WHAT YOU NEED TO DO:
Rewrite the rows that begin at the line containing "Given: Open 合宝文娱集团有限公司 link under 被执行人" and end after the line containing "Looking at the", swapping "link" for "hyperlink" and changing nothing else. Return only those lines, and omit the pictures.

# START OF INPUT RECORDS

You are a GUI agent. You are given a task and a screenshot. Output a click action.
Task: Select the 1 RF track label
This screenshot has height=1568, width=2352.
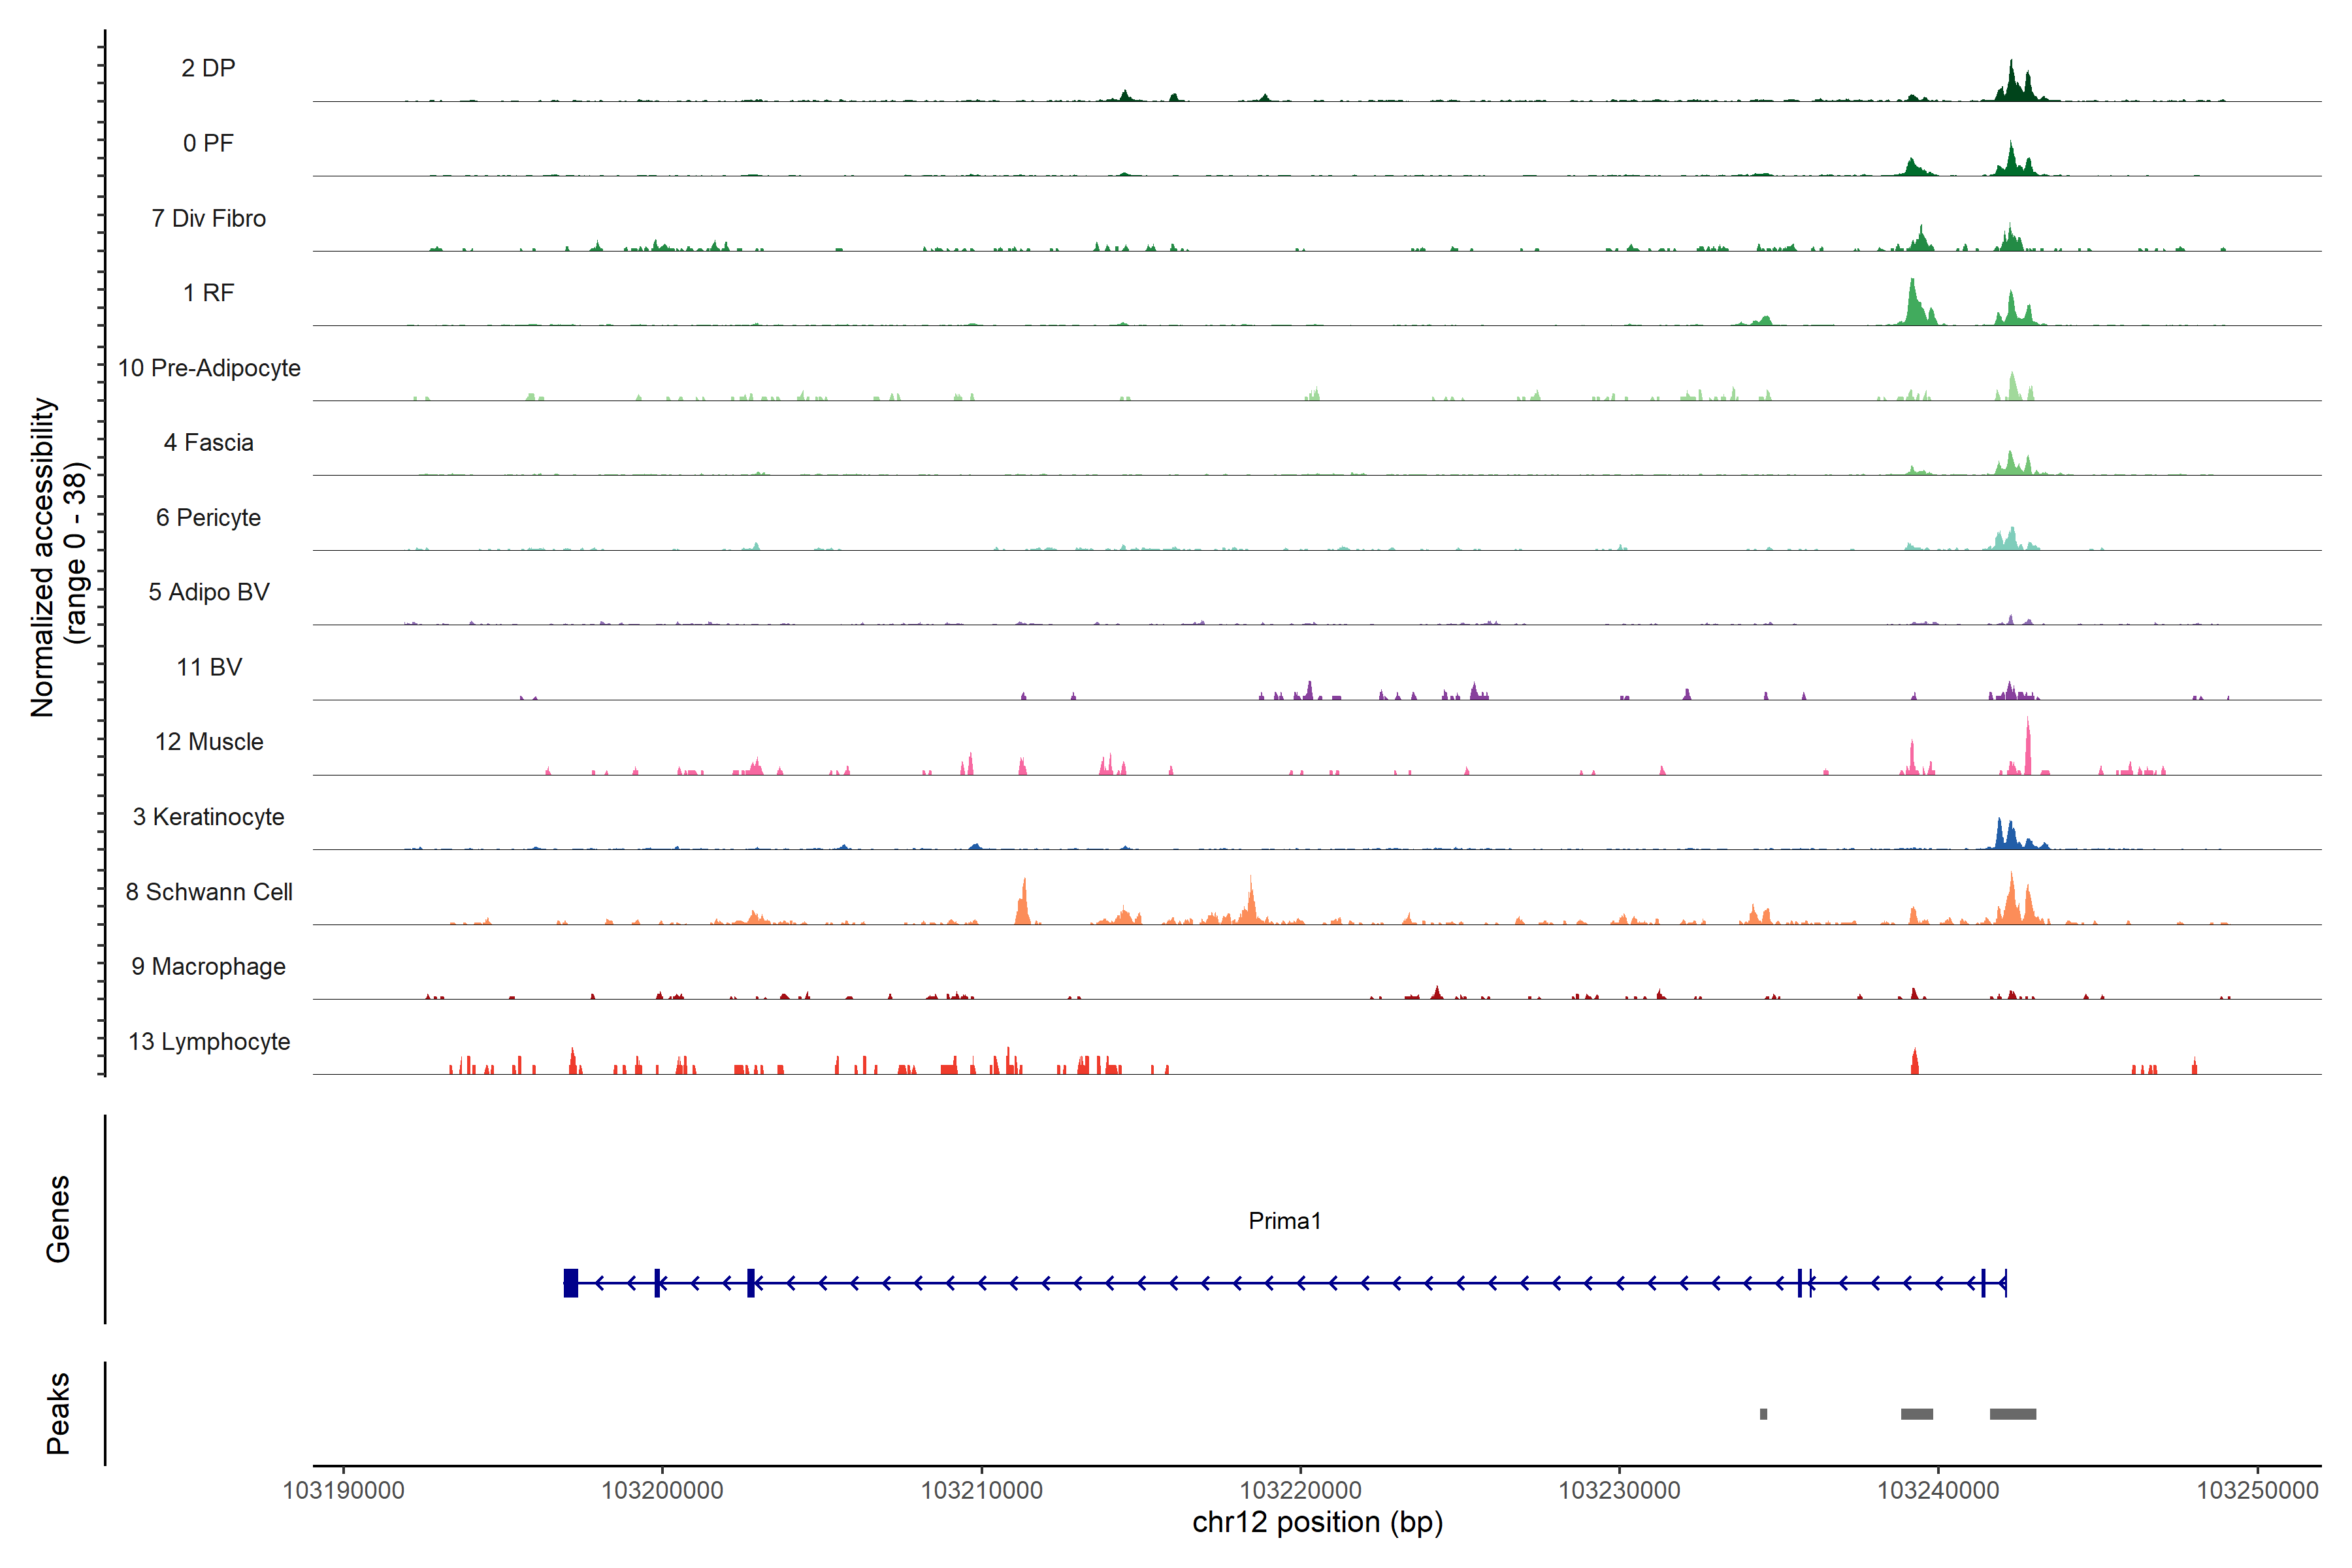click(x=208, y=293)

# END OF INPUT RECORDS
# START OF INPUT RECORDS

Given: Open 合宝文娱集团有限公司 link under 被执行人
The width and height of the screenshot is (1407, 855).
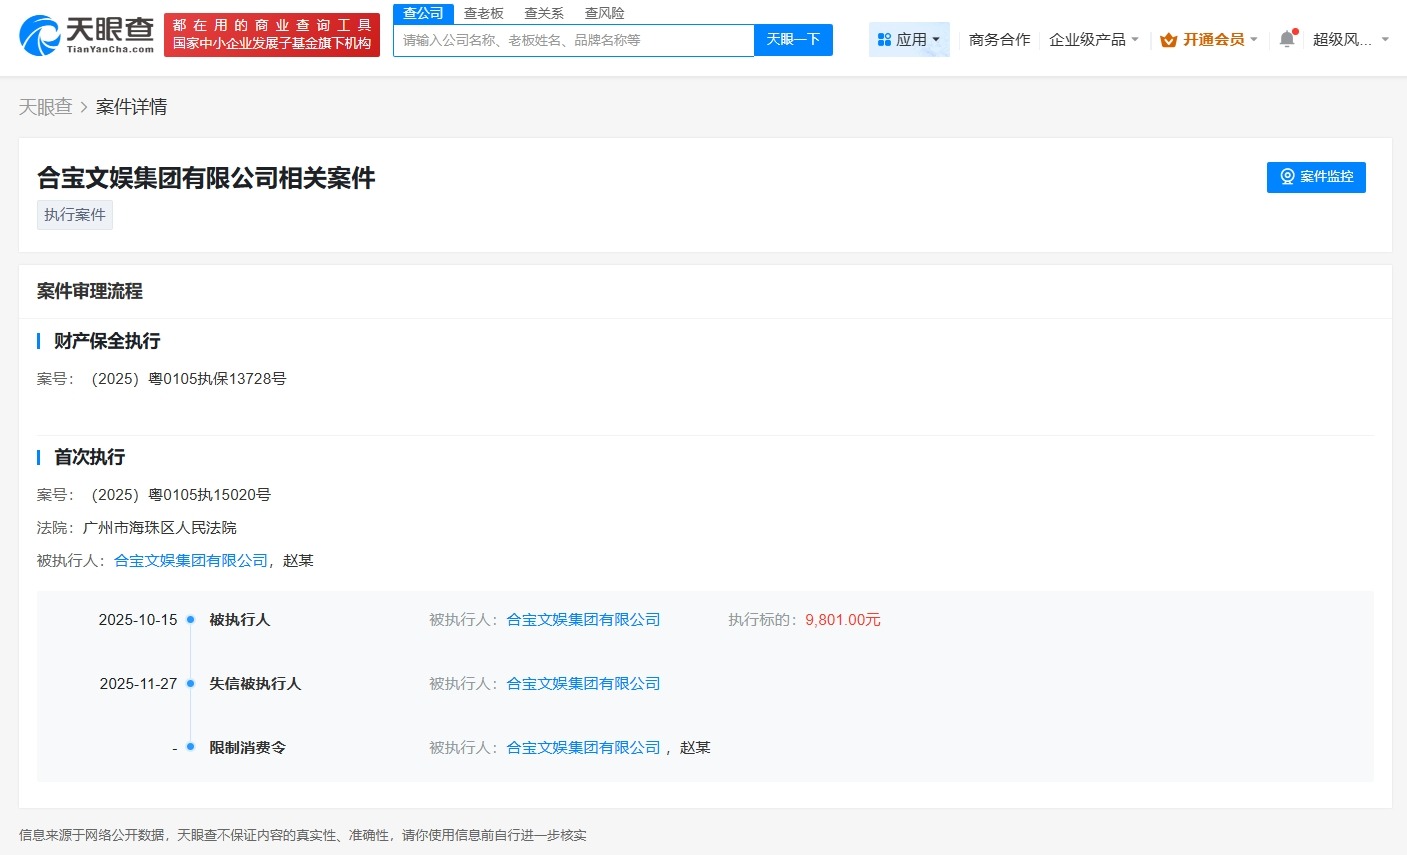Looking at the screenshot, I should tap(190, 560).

# END OF INPUT RECORDS
# START OF INPUT RECORDS

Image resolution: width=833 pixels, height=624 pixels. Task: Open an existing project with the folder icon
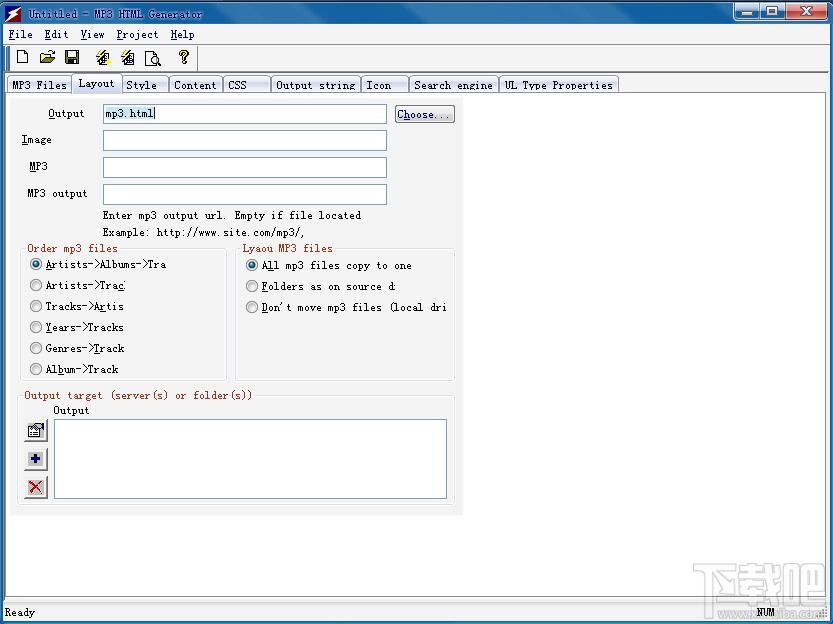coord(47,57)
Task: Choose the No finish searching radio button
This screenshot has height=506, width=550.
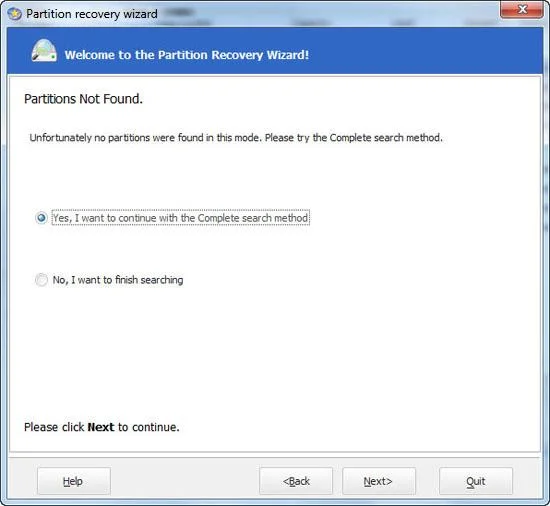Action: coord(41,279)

# END OF INPUT RECORDS

CORRECT OUTPUT:
Given: Open 合宝文娱集团有限公司 hyperlink under 被执行人
The width and height of the screenshot is (1407, 855).
Looking at the screenshot, I should tap(190, 560).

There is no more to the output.